Comment élever ce petit être quand on ne possède pas les codes, quand les autres lui rabâchent à longueur de temps qu’elle n’y arrivera pas seule ? Avec son instinct viscéral de mère, brouillonne parfois, stressée et dépassée le plus souvent, elle aime cet enfant d’un amour inconditionnel. Mais voilà, l’enfant est singulier, autiste peut-être. Il ne se plaint jamais, même quand elle s’assied sur lui par mégarde. Ses yeux magnifiques sont grands ouverts sur le monde, mais l’enfant n’exprime jamais ni joie ni peine. Seul, la nuit dans le noir, il hurle à pleins poumons. Pour se calmer, elle boit du vin rouge, de la piquet, pour le calmer, au grand dam de l’aide sociale qui ne cesse de le lui déconseiller, elle le prend dans ses bras, dans son lit, le réchauffe de son corps. Un drame est inévitable.

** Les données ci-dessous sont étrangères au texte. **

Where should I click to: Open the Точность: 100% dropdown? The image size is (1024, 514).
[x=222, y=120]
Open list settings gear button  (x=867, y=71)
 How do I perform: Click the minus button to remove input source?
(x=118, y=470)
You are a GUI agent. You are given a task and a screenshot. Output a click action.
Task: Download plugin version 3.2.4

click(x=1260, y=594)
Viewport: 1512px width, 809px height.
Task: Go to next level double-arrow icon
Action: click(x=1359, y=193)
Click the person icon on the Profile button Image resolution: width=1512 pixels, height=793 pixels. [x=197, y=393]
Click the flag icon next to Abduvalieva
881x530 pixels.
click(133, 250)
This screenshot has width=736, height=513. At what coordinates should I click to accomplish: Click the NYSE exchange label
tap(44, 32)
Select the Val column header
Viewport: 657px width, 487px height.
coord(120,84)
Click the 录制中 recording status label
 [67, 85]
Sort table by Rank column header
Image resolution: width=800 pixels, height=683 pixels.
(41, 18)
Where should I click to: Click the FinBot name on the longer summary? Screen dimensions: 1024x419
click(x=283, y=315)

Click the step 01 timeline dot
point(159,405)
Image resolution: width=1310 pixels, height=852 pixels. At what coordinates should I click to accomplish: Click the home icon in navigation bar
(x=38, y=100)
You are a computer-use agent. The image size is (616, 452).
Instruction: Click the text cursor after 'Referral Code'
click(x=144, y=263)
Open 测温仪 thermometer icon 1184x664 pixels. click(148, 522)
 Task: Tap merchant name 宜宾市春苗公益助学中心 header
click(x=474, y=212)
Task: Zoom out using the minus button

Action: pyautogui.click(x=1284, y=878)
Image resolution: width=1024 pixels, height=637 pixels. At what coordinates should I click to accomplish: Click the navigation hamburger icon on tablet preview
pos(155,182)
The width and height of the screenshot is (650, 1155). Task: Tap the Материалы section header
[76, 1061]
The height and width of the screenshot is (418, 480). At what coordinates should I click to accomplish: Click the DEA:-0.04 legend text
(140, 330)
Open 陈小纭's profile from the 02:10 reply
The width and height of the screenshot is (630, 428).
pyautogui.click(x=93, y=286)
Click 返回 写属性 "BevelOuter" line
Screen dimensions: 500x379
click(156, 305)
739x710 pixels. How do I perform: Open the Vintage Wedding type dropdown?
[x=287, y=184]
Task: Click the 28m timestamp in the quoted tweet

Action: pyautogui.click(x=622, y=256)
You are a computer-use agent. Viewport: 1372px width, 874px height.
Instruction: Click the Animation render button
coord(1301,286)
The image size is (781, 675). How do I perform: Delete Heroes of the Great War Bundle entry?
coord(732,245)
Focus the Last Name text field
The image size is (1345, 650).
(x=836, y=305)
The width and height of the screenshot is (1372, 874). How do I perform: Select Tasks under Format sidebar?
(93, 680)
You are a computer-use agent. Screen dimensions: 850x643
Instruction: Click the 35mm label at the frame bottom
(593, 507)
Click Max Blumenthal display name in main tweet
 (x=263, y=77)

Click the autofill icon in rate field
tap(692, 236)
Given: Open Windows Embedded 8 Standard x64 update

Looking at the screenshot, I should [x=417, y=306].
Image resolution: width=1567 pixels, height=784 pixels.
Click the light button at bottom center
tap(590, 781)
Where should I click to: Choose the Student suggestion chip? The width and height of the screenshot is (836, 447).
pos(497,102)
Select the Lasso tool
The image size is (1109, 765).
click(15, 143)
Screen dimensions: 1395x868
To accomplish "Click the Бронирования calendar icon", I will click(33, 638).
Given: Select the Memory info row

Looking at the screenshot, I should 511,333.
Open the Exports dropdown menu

Maladresse ou maltraitance ? La justice doit trancher. Sa sincérité et son repentir seront-ils suffisants à attendrir le cœur imperméable des juges – dont le public en est le substitut – et à lui permettre de s’émanciper en volant, comme elle en rêvait enfant, À cheval sur les dos des oiseaux, d’une société qui la tient dans son carcan ?
Un jeu virtuose

Avec une fièvre et une énergie incroyables, la démentielle Virginie Colemyn se glisse dans les mots de Cécile Delbecq. Elle les habite, les vit intensément. Jouant des répétitions pour mieux faire entendre la détresse de cette mère bancale, poétisant sans misérabilisme cette vie à la marge, l’autrice offre à la comédienne un formidable terrain de jeu. Toujours sur le fil du rasoir, la confession refuse le pathos, bien au contraire. Drôle, troublante, touchante, l’actrice fait résonner la fragilité sensible de celles et ceux qui n’osent pas déranger, qui préfèrent se taire que paraître incongrus.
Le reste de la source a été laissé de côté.